De instellingen van de labelprinter wijzigen
Gewijzigde instellingen toepassen op meerdere labelprinters
1
Nadat u de instellingen hebt toegepast op de eerste printer, koppelt u de printer los van de computer en
sluit u de tweede printer op de computer aan.
2
Selecteer de zojuist aangesloten printer in de vervolgkeuzelijst Printer.
Opmerking
Als u het selectievakje Detecteert de verbonden printer automatisch en haalt de huidige instellingen
op in het dialoogvenster Optie-instellingen inschakelt, wordt de printer die met een USB-kabel is
aangesloten automatisch herkend. Zie Communicatie-instellingen voor Windows op pagina 26 voor meer
informatie.
3
Klik op Toepassen.
De instellingen die u op de eerste printer hebt toegepast, worden nu ook toegepast op de tweede printer.
Opmerking
Het verdient aanbeveling het selectievakje Herstart de printer automatisch na toepassen van nieuwe
instellingen in te schakelen bij het configureren van de eerste printer, zodat u kunt controleren of er een
verbinding met het draadloze toegangspunt/de router tot stand kan worden gebracht met de huidige
instellingen.

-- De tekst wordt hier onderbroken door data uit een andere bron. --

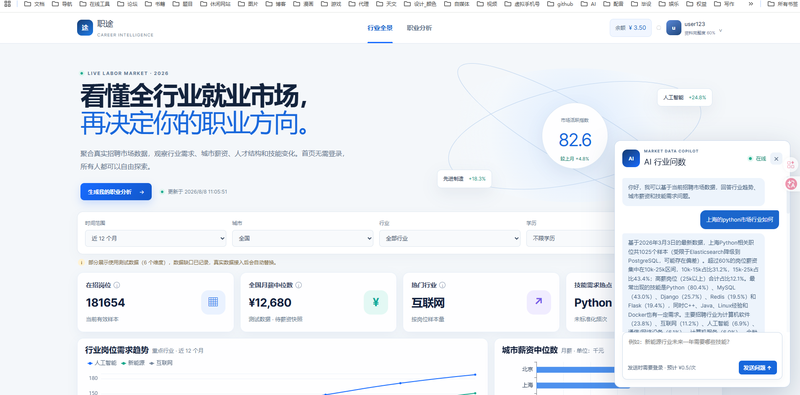Open the 行业 dropdown showing 全部行业

click(449, 238)
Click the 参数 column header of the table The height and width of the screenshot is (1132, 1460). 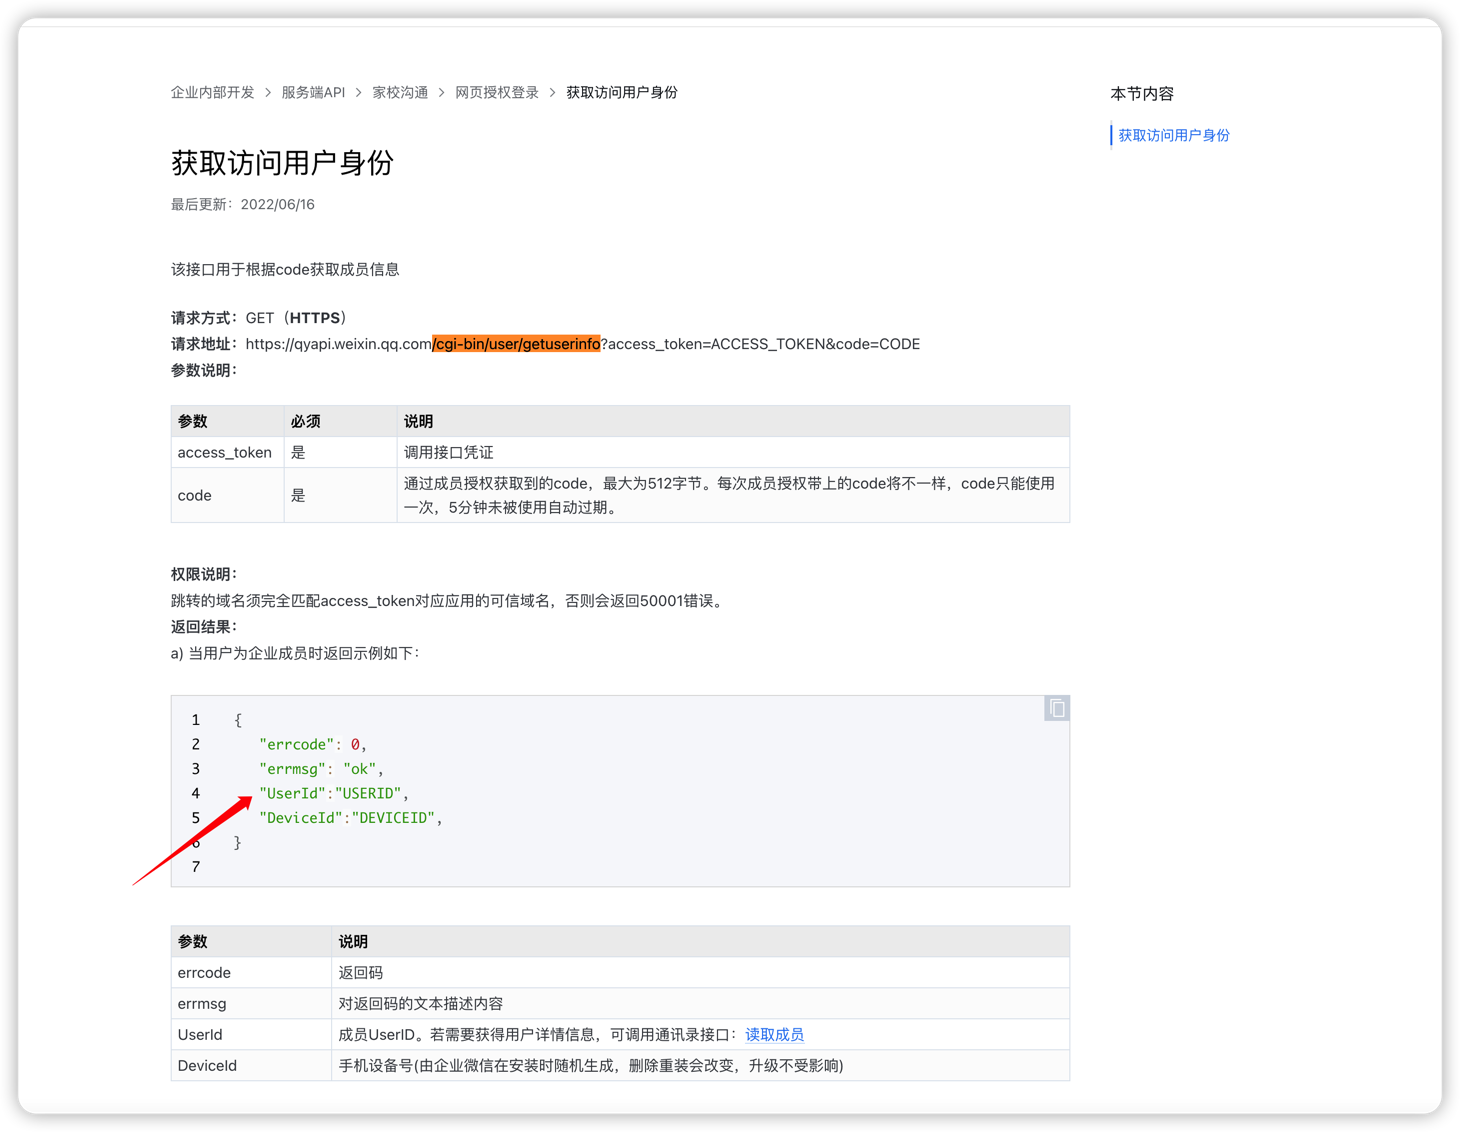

Zie Communicatie-instellingen voor Windows op pagina 26 voor meer informatie.
4
Herhaal de stappen 1-3 voor alle printers waarvan u de instellingen wilt wijzigen.
BELANGRIJK
Als het IP-adres is ingesteld op STATIC, wordt het IP-adres van de printer aangepast aan het IP-adres
van de eerste printer. Wijzig het IP-adres indien noodzakelijk.
Opmerking
Als u de huidige instellingen in een bestand wilt opslaan, klikt u op Bestand > Exporteren.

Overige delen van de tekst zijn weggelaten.